# Task instructions
Format the entries from the line containing "Tous les bouquets (41, 202)" through the line containing "Lisianthus (132, 223)" as a JSON list of strings, one string per line, skipping blank lines. Include both end lines and nothing beyond them.

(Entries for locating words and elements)

•••••

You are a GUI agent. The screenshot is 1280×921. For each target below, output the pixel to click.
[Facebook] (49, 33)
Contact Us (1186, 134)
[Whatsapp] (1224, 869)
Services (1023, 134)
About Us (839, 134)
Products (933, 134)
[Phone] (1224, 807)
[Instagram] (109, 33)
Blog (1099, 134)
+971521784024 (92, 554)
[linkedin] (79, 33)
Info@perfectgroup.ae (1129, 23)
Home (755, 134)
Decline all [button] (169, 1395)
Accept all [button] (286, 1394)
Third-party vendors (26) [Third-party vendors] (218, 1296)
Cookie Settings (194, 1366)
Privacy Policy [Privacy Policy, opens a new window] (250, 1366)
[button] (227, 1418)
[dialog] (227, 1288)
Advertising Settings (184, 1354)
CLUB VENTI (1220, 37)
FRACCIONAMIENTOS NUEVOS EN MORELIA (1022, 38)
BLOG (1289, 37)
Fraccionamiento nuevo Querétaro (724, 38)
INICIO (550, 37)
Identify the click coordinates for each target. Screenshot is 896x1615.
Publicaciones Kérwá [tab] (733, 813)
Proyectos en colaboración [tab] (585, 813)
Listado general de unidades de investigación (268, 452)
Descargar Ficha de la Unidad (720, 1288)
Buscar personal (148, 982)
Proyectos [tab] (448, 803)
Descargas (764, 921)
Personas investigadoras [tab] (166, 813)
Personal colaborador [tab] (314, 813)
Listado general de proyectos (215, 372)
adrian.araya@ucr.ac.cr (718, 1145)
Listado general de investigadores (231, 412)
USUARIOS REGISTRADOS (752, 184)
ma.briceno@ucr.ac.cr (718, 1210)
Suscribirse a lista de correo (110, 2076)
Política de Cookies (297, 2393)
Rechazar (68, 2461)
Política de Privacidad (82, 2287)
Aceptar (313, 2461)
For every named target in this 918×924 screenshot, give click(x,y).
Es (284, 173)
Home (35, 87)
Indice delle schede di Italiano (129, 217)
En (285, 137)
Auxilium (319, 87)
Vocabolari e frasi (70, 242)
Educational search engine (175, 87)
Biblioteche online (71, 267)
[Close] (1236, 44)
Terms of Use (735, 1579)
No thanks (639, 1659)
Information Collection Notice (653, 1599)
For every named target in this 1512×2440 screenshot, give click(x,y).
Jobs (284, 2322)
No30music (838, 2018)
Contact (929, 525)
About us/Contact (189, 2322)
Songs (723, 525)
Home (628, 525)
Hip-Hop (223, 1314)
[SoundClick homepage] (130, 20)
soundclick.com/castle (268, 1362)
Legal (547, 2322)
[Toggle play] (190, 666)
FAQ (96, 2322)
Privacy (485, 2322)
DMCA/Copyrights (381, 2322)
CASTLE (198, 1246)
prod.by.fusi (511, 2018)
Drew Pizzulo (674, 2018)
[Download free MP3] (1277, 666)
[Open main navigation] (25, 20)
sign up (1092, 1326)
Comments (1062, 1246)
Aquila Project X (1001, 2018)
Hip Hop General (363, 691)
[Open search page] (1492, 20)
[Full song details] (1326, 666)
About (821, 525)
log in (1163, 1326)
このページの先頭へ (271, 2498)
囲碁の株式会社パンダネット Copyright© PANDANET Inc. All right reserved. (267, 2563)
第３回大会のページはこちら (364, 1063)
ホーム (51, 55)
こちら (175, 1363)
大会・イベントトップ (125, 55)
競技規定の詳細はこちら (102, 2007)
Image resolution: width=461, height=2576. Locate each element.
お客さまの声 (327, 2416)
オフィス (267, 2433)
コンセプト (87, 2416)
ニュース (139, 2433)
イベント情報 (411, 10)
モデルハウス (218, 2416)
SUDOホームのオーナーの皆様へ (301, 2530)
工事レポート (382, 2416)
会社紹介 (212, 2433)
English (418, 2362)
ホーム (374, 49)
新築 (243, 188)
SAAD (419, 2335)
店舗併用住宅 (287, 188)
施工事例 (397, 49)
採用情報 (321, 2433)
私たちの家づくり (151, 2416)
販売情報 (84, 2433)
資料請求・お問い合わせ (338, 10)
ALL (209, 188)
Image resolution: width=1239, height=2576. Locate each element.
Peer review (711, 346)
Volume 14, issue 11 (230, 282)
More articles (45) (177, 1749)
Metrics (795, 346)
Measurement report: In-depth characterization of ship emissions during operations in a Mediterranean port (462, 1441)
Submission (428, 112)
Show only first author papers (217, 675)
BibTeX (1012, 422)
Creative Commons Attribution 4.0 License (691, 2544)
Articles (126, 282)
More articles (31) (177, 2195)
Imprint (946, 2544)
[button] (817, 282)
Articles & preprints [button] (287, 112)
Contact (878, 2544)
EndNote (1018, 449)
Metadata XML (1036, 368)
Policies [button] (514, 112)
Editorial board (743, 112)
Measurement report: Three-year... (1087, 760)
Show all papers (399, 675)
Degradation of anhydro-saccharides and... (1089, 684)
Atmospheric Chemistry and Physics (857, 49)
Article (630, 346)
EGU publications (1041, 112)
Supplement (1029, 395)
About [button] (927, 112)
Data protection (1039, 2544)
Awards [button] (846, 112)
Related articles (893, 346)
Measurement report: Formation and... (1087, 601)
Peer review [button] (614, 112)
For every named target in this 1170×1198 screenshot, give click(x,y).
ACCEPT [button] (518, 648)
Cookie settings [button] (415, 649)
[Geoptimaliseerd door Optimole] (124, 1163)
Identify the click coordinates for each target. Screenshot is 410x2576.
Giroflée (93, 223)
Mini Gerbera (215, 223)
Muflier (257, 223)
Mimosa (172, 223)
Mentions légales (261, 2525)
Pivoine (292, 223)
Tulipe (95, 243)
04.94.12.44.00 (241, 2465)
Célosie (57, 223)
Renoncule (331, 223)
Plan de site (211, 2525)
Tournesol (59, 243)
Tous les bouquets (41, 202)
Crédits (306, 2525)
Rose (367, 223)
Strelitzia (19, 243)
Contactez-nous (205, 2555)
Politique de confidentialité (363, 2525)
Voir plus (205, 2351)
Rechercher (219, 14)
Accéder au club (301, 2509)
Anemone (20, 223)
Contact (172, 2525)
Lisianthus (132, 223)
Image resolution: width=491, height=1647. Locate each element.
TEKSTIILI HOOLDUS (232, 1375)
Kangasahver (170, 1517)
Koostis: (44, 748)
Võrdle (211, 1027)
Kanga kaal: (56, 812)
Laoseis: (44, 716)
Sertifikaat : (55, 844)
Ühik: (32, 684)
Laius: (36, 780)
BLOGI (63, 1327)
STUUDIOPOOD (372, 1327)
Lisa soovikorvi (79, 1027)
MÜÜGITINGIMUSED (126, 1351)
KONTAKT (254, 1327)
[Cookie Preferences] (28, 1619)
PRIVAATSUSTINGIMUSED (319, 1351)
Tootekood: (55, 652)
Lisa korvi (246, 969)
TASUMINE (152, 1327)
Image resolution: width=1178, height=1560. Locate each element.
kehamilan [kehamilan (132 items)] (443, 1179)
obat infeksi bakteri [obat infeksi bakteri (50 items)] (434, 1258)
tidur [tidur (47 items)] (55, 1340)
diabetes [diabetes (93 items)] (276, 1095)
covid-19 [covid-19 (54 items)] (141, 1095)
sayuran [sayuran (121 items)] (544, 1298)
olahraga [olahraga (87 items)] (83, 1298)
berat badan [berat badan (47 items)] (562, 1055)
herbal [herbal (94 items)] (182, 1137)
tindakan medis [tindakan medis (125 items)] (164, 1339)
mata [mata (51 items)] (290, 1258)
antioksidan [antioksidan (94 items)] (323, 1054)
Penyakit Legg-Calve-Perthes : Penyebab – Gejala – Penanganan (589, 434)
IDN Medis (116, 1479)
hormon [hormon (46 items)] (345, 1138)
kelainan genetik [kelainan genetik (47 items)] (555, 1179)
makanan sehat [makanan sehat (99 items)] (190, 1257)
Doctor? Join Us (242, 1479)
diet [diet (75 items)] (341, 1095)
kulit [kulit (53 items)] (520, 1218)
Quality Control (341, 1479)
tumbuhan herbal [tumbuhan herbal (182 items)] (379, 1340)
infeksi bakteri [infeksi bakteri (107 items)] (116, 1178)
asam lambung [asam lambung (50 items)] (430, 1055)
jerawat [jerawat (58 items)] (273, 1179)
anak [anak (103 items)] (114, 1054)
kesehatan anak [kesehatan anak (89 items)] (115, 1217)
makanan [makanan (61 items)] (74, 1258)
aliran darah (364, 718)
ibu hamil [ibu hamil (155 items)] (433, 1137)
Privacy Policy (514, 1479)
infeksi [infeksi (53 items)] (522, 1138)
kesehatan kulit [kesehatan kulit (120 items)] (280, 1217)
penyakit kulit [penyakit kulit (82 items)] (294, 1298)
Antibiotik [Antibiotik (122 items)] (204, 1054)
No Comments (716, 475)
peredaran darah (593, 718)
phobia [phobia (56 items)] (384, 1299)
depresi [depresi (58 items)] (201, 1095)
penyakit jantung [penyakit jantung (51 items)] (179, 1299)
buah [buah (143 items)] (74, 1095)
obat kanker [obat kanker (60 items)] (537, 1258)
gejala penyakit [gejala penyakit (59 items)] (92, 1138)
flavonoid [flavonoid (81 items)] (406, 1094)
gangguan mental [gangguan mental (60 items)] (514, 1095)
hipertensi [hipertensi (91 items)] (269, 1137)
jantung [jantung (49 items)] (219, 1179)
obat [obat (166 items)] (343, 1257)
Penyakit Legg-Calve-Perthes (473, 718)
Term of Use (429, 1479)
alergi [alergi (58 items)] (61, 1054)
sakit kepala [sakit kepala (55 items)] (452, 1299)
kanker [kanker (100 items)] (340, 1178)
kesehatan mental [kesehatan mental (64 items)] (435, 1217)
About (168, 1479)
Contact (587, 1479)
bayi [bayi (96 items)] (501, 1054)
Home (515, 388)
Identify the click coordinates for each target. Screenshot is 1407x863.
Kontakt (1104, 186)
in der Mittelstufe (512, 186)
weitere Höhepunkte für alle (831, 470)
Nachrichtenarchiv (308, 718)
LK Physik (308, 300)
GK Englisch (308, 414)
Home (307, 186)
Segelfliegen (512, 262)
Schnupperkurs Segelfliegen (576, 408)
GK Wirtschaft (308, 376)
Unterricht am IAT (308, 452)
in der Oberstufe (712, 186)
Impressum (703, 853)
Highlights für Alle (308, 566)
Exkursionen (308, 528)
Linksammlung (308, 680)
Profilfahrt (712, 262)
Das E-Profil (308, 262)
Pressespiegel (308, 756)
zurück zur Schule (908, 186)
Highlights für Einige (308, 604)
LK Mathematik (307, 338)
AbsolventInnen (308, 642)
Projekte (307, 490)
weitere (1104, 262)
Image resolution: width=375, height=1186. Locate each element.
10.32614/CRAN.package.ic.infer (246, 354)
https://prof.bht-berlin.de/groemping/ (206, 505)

•••••

# Exercise solution
[
  "Tous les bouquets (41, 202)",
  "Crédits (306, 2525)",
  "Rose (367, 223)",
  "Strelitzia (19, 243)",
  "Contactez-nous (205, 2555)",
  "Politique de confidentialité (363, 2525)",
  "Voir plus (205, 2351)",
  "Rechercher (219, 14)",
  "Accéder au club (301, 2509)",
  "Anemone (20, 223)",
  "Contact (172, 2525)",
  "Lisianthus (132, 223)"
]